Peritoneal disease

My partner has colon cancer. He had surgery and then chemo. Three months later he has a small lump in the abdomen and it was referred to as peritoneal disease. He now needs radiotherapy with more chemo. We haven't really had a prognosis, but I fear this is not good news. Has anyone been through this?  What happened? 

  • Hi Lizzy57

    Welcome to Cancer Chat.

    Sorry to hear about your partner and the stress you must both be feeling.

    If you would like to call our nurses for advice, they would be happy to talk to you.

    You can contact the team on freephone: 0808 800 4040 from Monday to Friday, 9am to 5pm.

    Please let us know how you are getting on,

    Best wishes

    Jane

  • Hi Lizzy

    My wife had peritoneal cancer as a primary which is pretty different from what this sounds like.

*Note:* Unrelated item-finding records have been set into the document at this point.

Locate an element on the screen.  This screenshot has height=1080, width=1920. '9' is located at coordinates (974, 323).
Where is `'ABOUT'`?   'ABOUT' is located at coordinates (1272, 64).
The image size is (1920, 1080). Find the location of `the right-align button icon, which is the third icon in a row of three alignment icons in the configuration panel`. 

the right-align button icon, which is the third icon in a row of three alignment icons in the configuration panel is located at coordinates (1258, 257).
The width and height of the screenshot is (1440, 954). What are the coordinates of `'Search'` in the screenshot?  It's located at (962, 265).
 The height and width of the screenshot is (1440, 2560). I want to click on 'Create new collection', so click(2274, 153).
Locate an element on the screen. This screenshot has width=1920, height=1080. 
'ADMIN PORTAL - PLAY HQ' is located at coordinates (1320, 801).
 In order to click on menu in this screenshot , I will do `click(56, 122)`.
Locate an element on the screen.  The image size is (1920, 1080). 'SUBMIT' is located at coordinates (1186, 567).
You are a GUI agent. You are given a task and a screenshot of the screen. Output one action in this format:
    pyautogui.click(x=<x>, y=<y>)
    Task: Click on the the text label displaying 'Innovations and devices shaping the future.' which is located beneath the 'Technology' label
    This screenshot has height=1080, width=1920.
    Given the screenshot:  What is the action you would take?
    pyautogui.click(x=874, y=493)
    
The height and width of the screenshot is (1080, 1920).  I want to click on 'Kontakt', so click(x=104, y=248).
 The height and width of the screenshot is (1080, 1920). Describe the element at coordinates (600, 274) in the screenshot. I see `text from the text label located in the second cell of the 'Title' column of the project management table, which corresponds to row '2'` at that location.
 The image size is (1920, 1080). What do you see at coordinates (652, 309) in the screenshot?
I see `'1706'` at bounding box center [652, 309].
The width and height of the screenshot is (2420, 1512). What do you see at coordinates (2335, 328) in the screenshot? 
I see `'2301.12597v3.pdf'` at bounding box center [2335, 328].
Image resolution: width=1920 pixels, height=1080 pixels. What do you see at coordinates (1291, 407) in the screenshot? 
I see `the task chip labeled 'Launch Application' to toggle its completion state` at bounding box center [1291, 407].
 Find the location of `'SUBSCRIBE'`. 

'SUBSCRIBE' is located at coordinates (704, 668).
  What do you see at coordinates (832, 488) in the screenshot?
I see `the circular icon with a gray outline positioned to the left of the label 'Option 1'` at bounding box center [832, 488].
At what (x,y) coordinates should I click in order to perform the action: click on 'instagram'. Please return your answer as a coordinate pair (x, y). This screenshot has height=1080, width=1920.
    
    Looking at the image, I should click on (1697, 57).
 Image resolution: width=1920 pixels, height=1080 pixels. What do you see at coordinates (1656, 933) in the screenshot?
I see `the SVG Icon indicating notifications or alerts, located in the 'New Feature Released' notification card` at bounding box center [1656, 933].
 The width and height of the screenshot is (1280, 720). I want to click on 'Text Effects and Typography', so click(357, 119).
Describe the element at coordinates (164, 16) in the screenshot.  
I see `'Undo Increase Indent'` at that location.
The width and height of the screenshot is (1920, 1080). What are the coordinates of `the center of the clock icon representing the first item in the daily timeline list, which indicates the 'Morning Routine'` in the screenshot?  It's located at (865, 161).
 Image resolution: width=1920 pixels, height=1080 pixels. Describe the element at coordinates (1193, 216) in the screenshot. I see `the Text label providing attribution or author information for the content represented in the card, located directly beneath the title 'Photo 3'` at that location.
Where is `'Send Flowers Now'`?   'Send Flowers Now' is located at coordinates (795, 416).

    From what you are saying it sounds as if the suspicion is metastatic or secondary cancer there's relevant information here:

    www.beatingbowelcancer.org/peritoneal-metastases

    it is more difficult to deal with here for a number of reasons - firstly the peritoneum is a membrane that seperates your body organs from the rest of you and lubricates their movement. Part of this - the omentum can be removed surgically but there are limits to what can be removed safely.

    My experience with oncologists is that they tend not to volunteer  a prognosis for a number of reasons. firstly there is a lot of variation in the statistics and two seemingly identical patients may turn out to have very different experiences. Secondly and importantly its not something you can untell someone and not everybody wants to know their prognosis.

    If it's something you both definitely want to know and you're sure of that my advice is to look your specialist in the eye and ask them very directly what the prognosis is.

    But still bear in mind that it will still be just a rough guide based on a wide variety of people whose cancers may be more or less agressive, and whose personal fitness and response to treatment will also vary widely.

    I suspect that his secondary is very different to my wife's primary peritoneal as hers was not a single lump but an overall thickening throughout the region so I won't speculate based on that.